- **About this exercise**
Retype word for word the stretch of entries below from the line that has "640x554 pixels. At" through the line that has "Task: Open the N3R username", and omit the pictures.
-------- Data supplied --------
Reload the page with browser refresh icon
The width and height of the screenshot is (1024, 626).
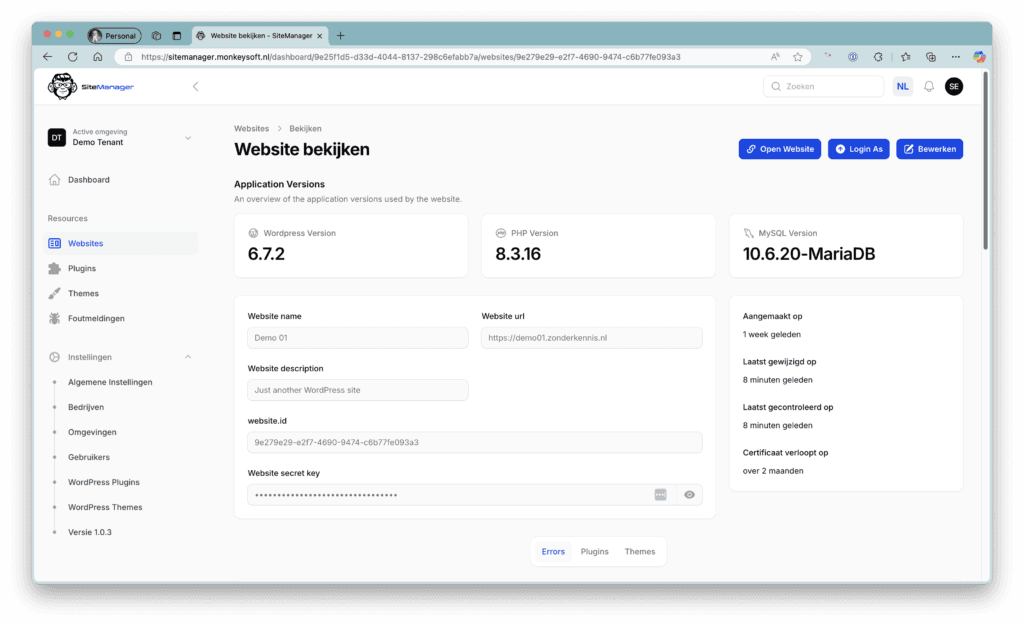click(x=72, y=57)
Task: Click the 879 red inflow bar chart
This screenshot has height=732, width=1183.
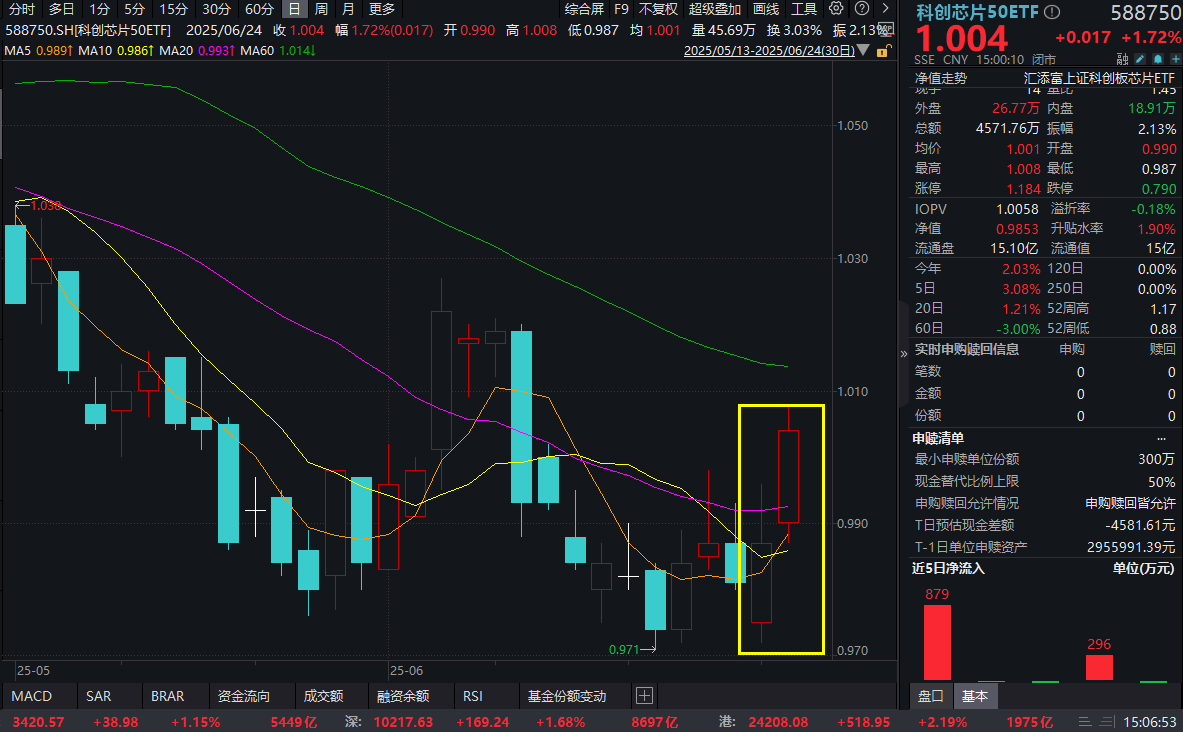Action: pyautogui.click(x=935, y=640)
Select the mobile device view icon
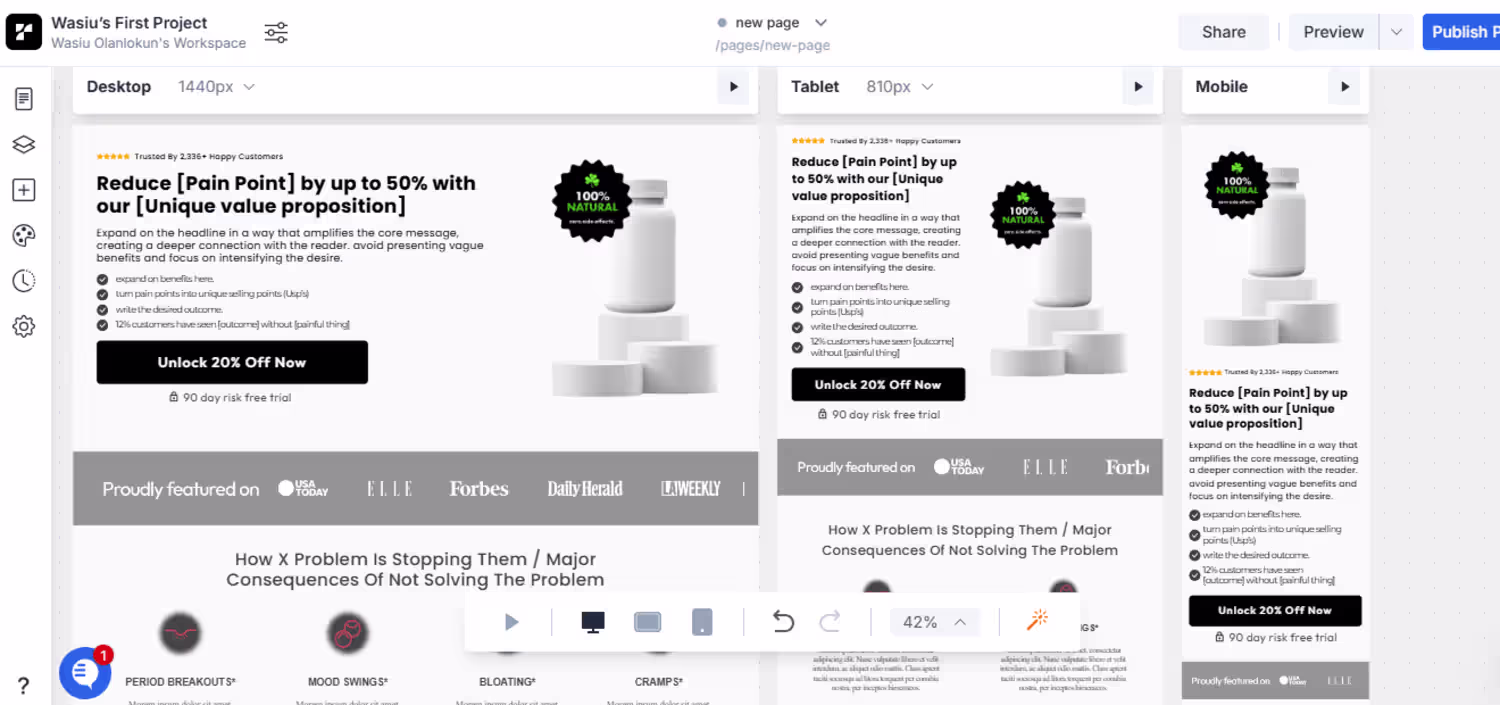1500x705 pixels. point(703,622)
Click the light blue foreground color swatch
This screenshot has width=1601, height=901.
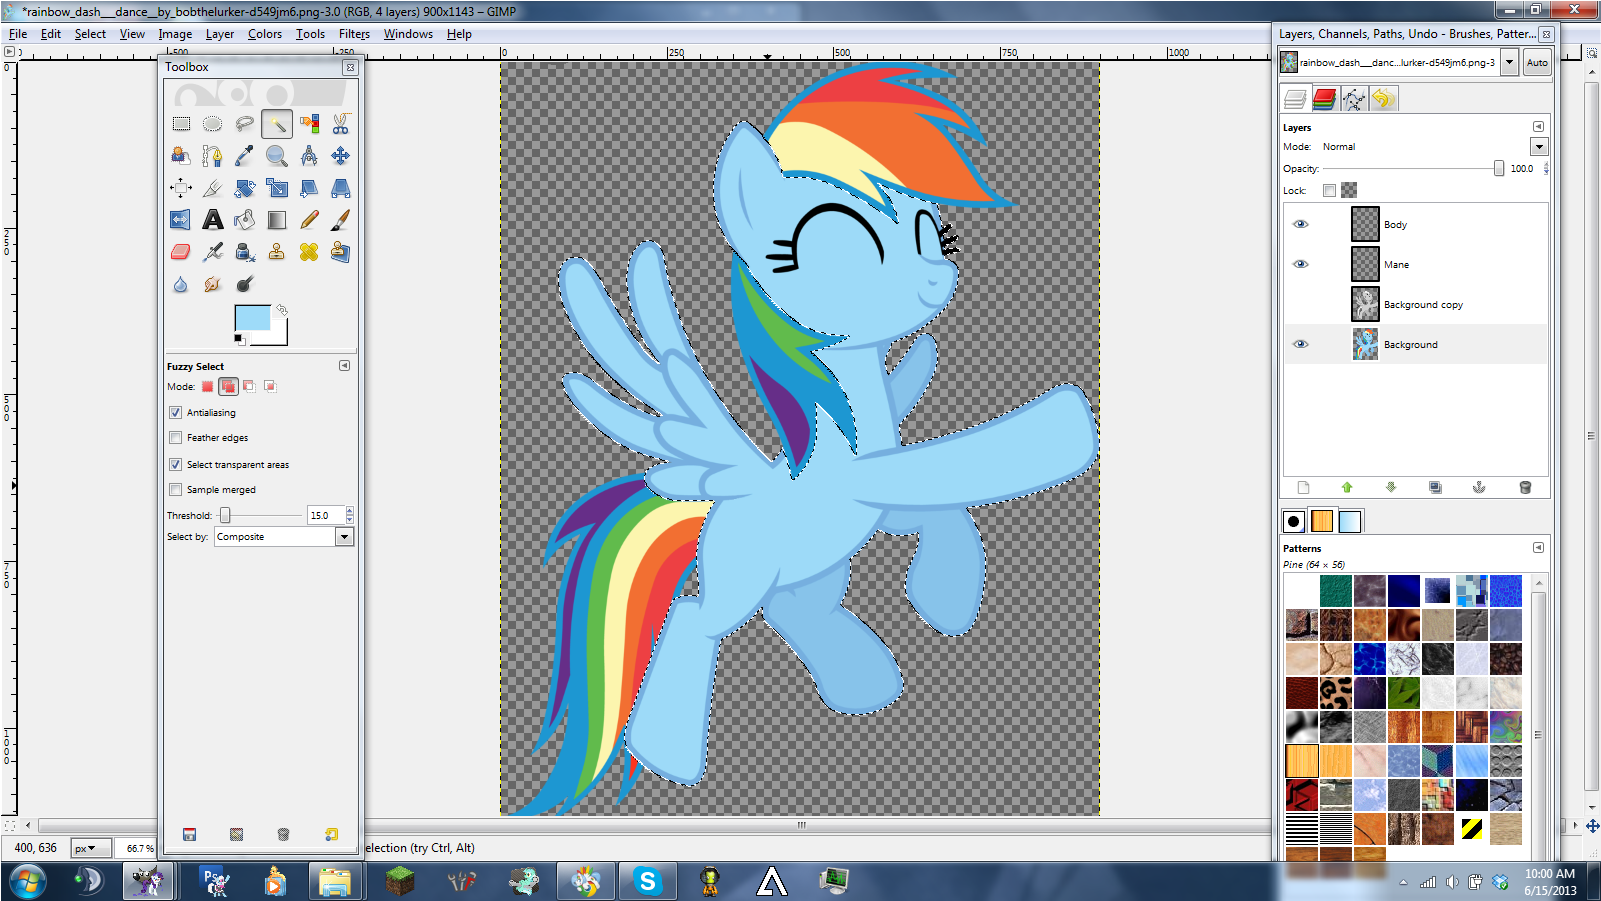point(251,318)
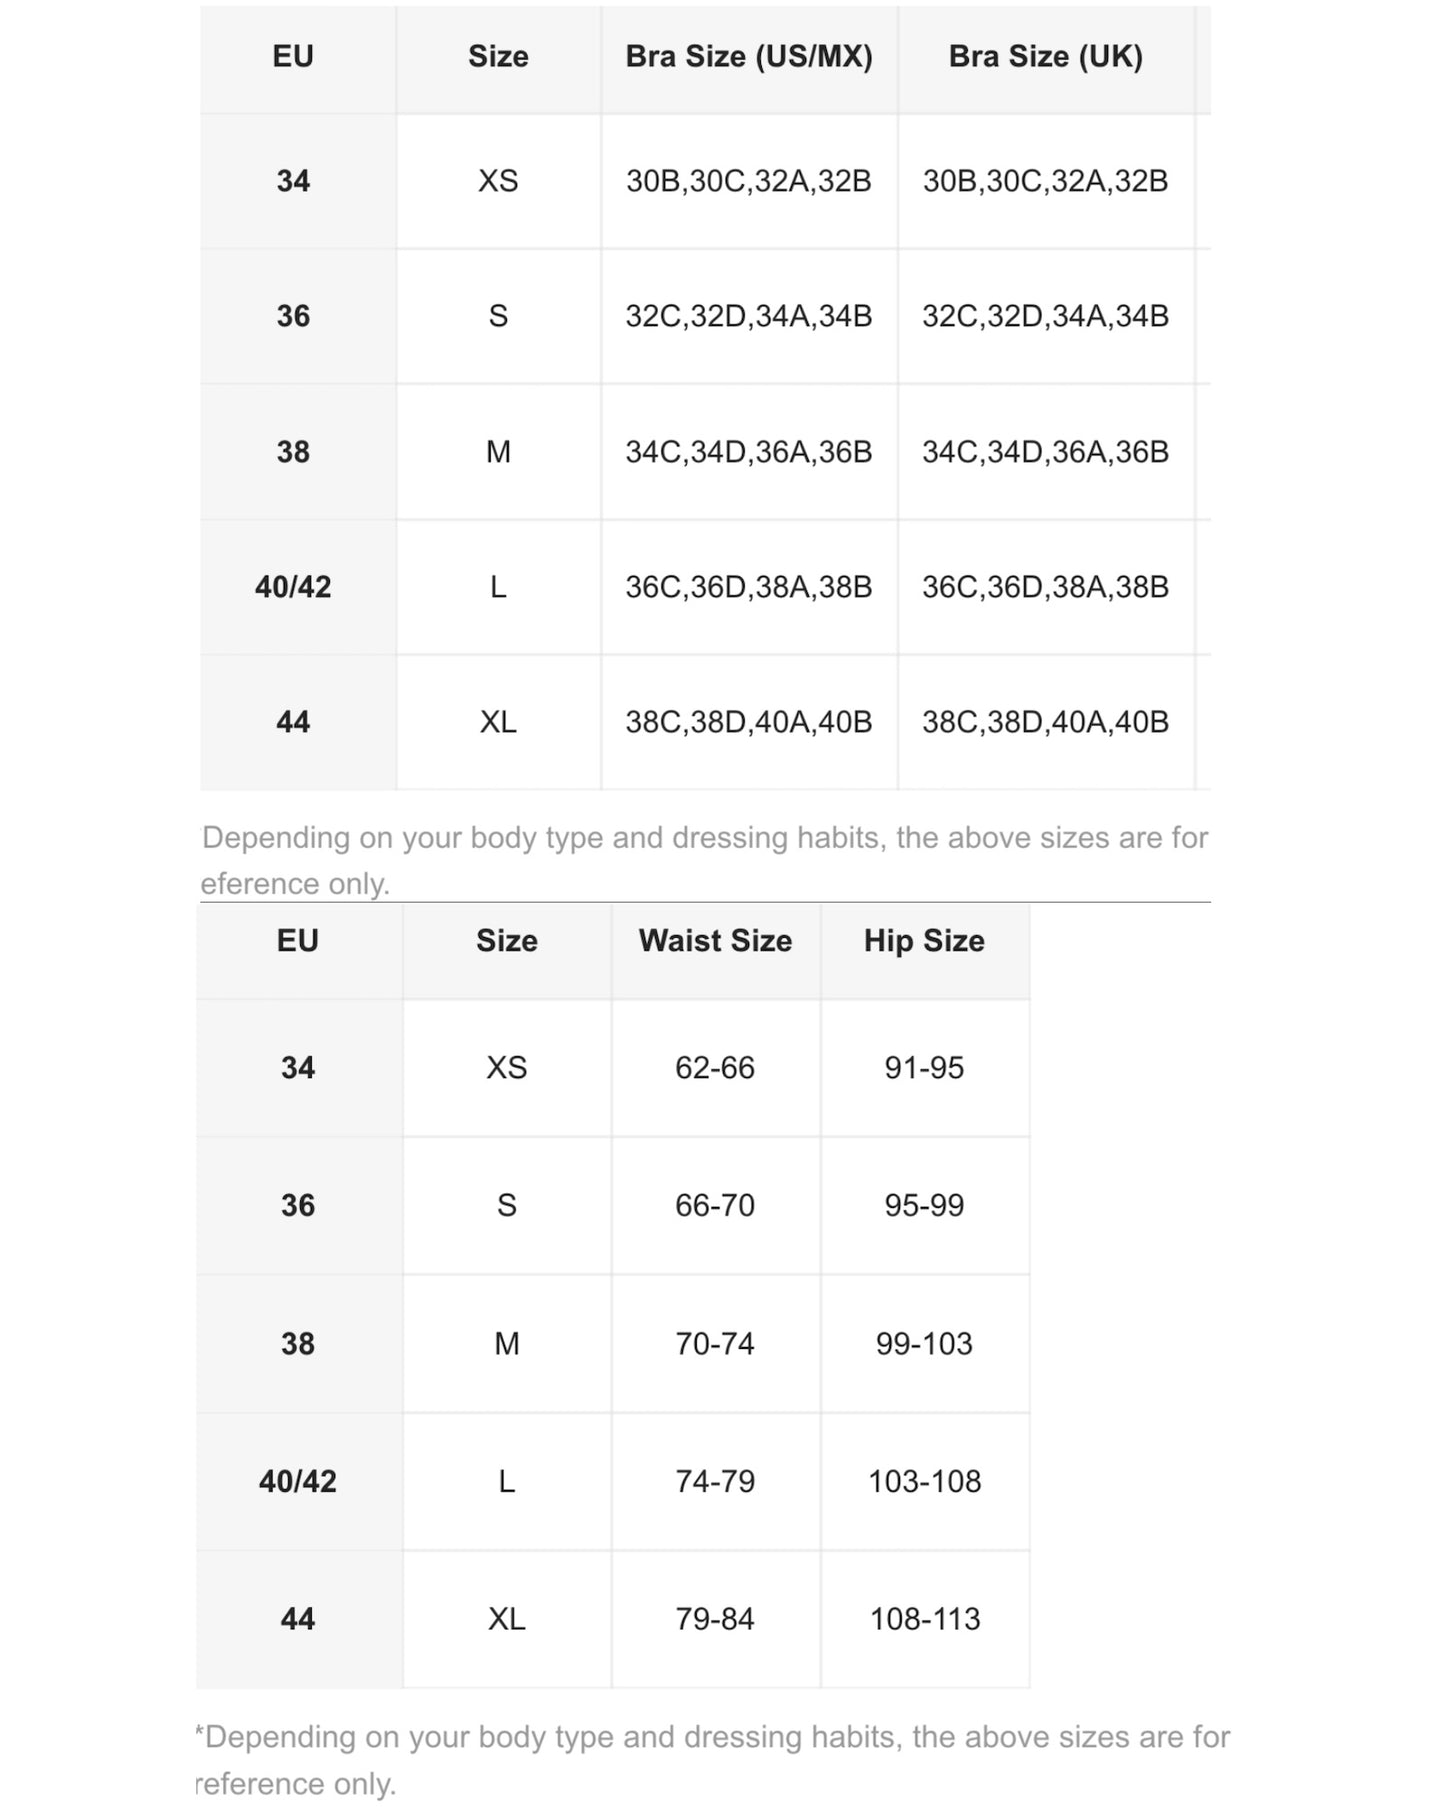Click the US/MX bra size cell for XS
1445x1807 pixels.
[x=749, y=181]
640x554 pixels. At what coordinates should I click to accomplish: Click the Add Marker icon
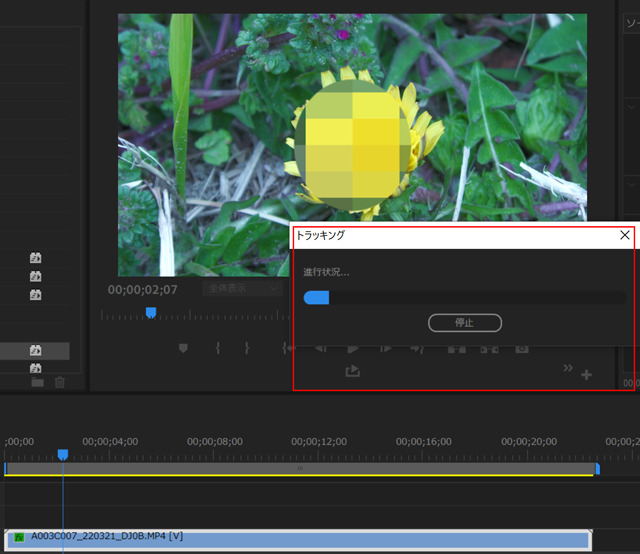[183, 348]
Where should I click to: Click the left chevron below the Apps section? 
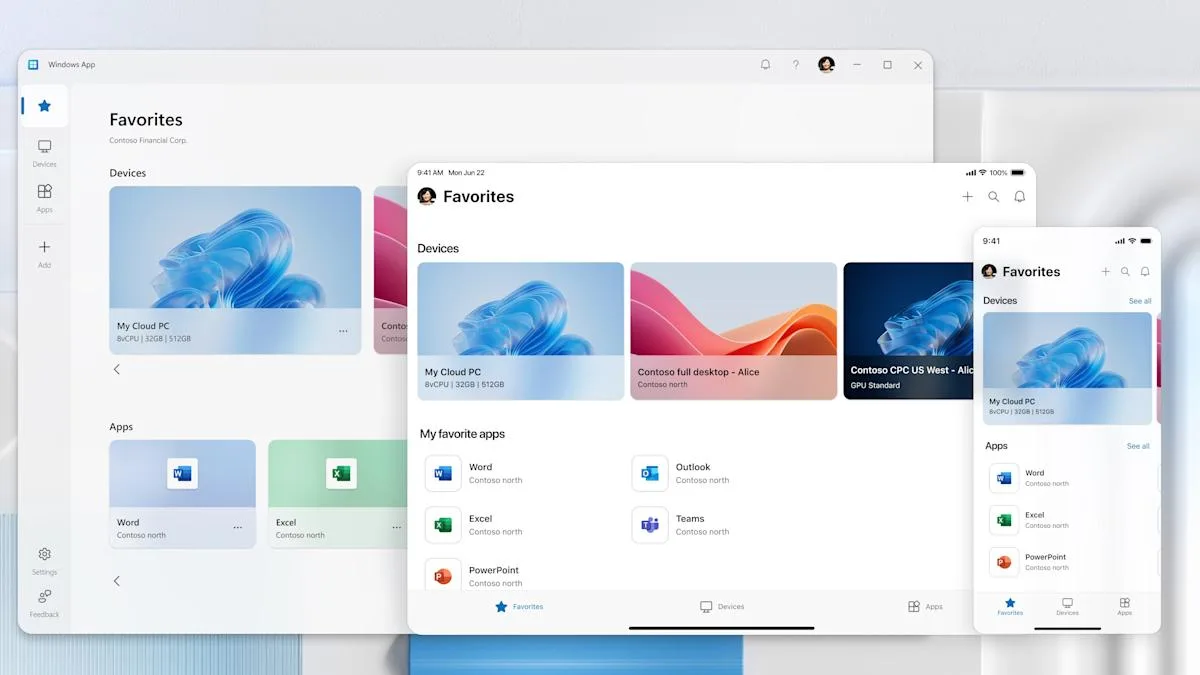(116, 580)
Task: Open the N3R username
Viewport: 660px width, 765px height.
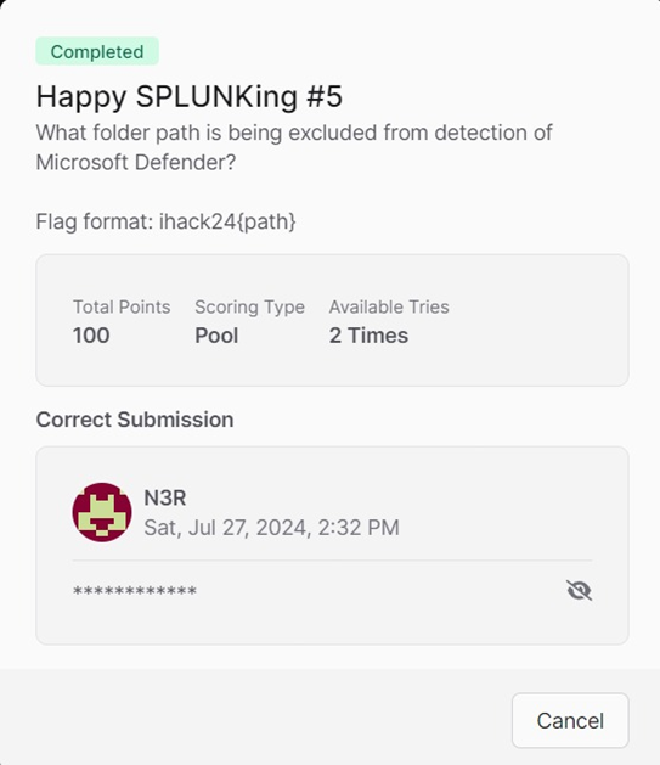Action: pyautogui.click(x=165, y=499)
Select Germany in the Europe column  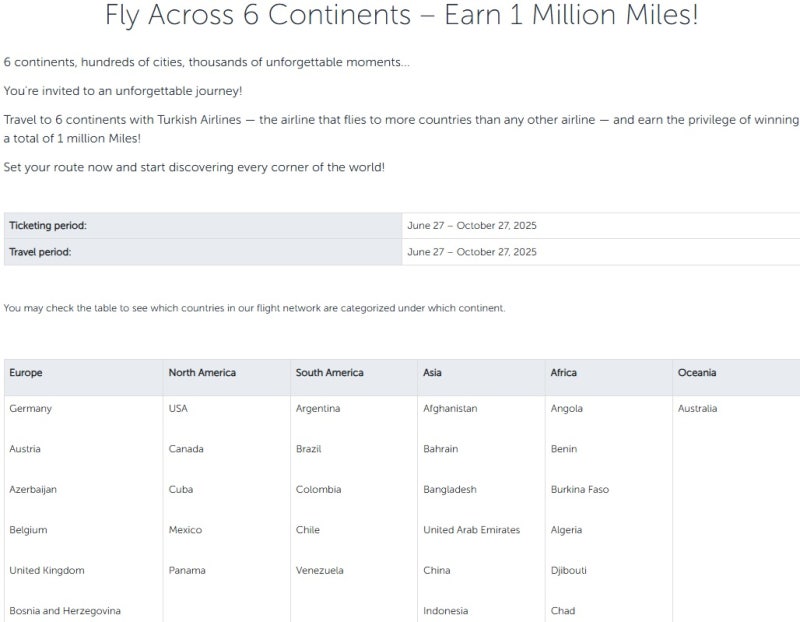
--------
- **Answer below**
640x554 pixels. At what coordinates should I click to accomplish: Click the Add Marker icon
[183, 348]
Where should I click to: Click the left chevron below the Apps section? 
(116, 580)
Task: Open the N3R username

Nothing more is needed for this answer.